* INSTRUCTIONS TO FOLLOW
Omit any pictures, and restate word for word only the lines from the one with "At what coordinates should I click to accomplish: Open" through the end of the data below.

==================================================

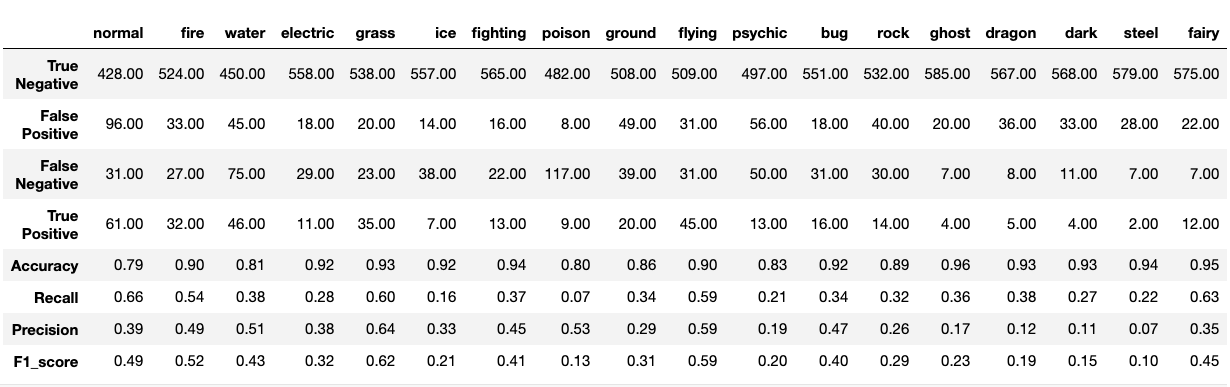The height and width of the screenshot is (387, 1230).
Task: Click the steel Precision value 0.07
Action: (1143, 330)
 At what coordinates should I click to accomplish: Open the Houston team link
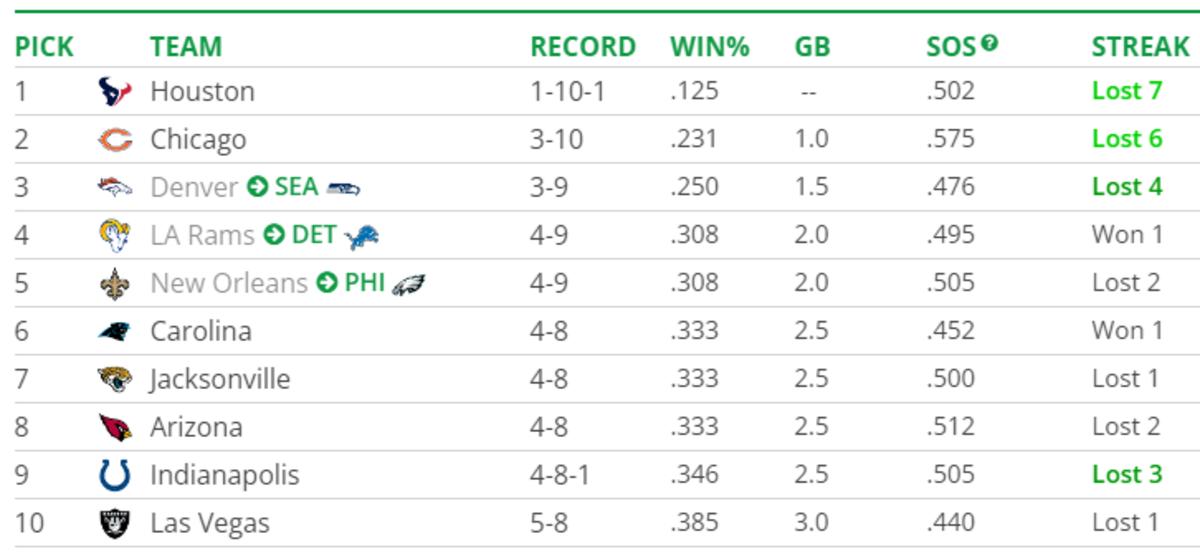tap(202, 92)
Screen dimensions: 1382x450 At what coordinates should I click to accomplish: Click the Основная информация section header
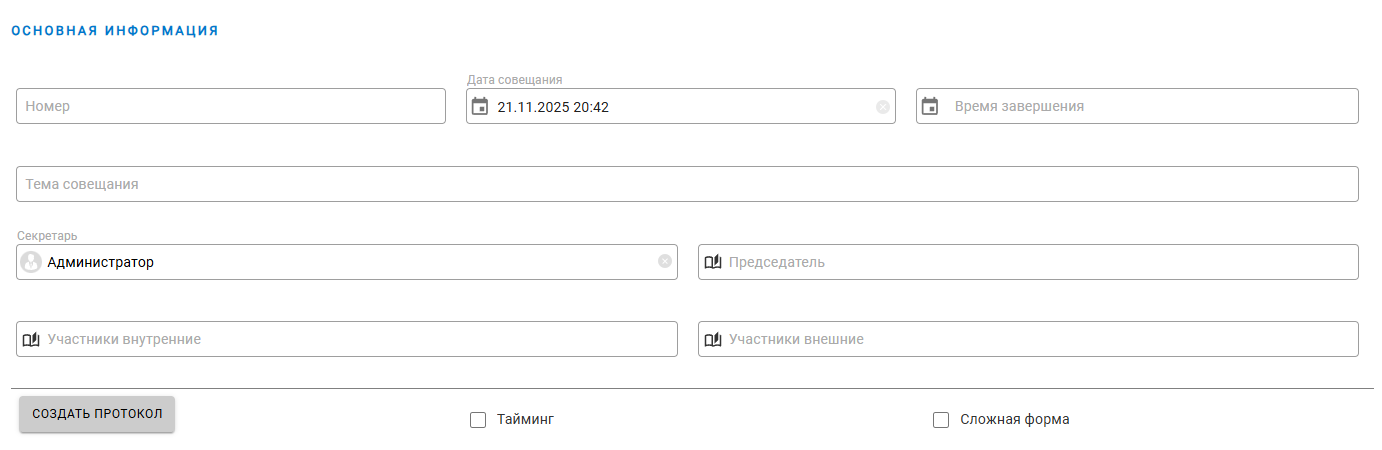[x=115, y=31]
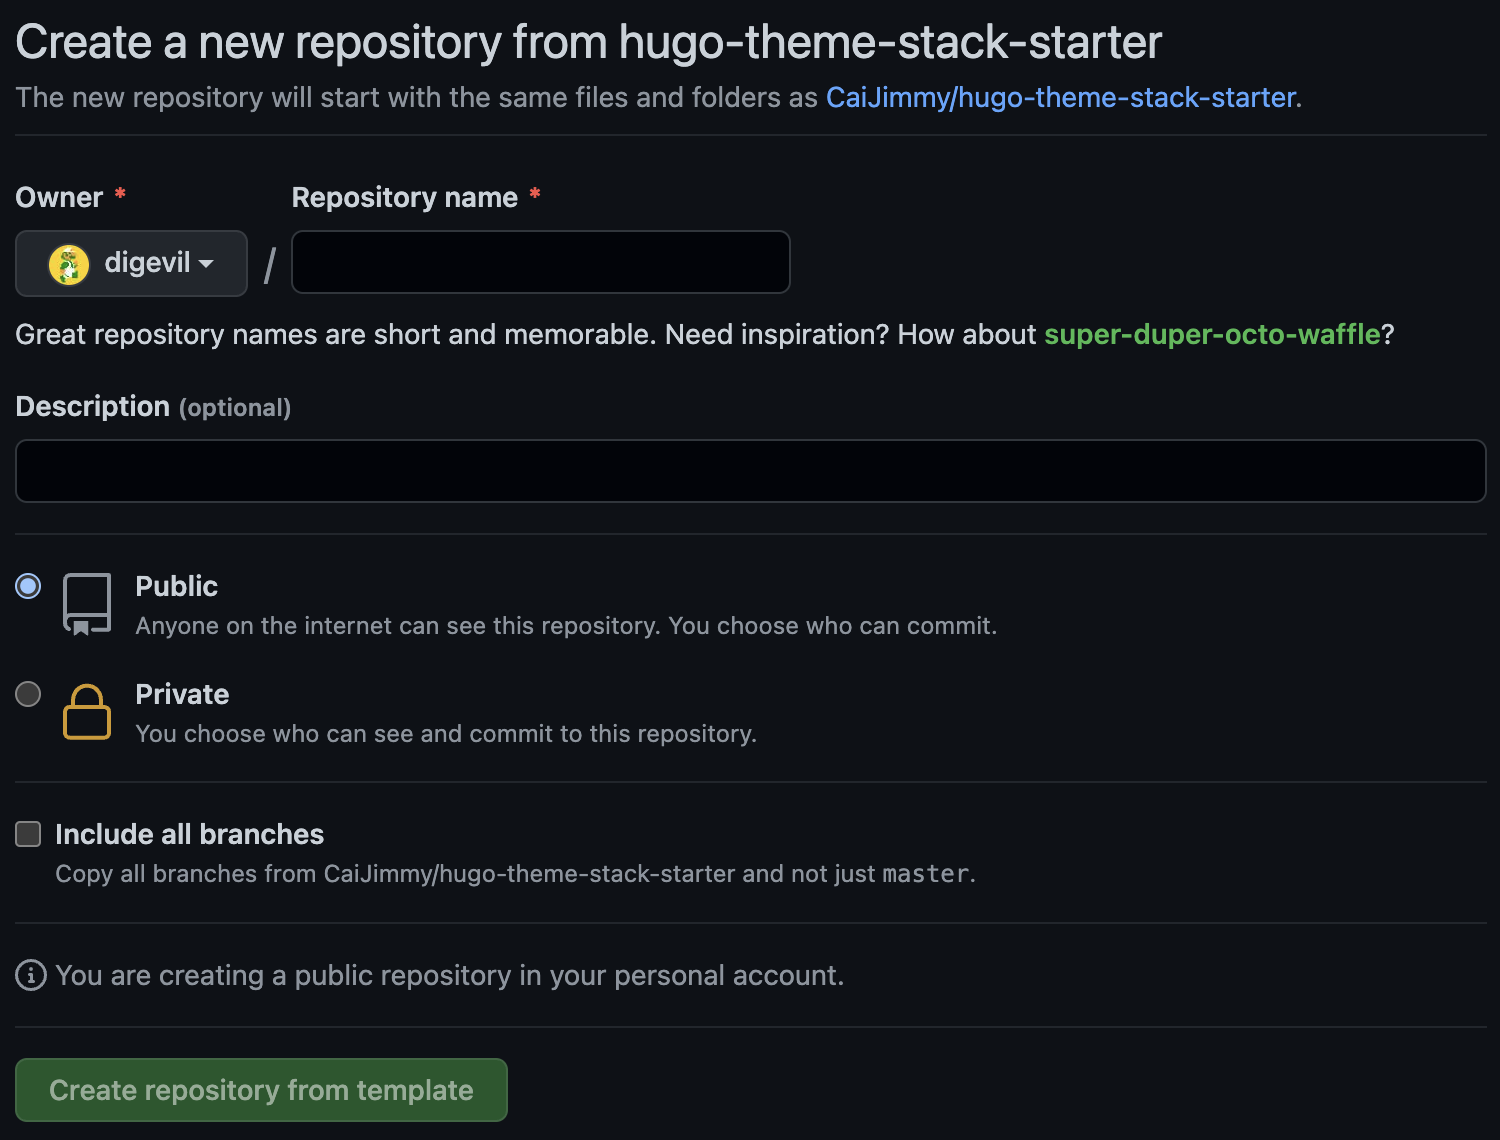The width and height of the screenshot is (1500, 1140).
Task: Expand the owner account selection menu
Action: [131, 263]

==================================================

* YOUR RESPONSE
 At what coordinates should I click to accomplish: Open the Houston team link
tap(202, 92)
Screen dimensions: 1382x450 At what coordinates should I click to accomplish: Click the Основная информация section header
[x=115, y=31]
The width and height of the screenshot is (1500, 1140).
Task: Expand the owner account selection menu
Action: [131, 263]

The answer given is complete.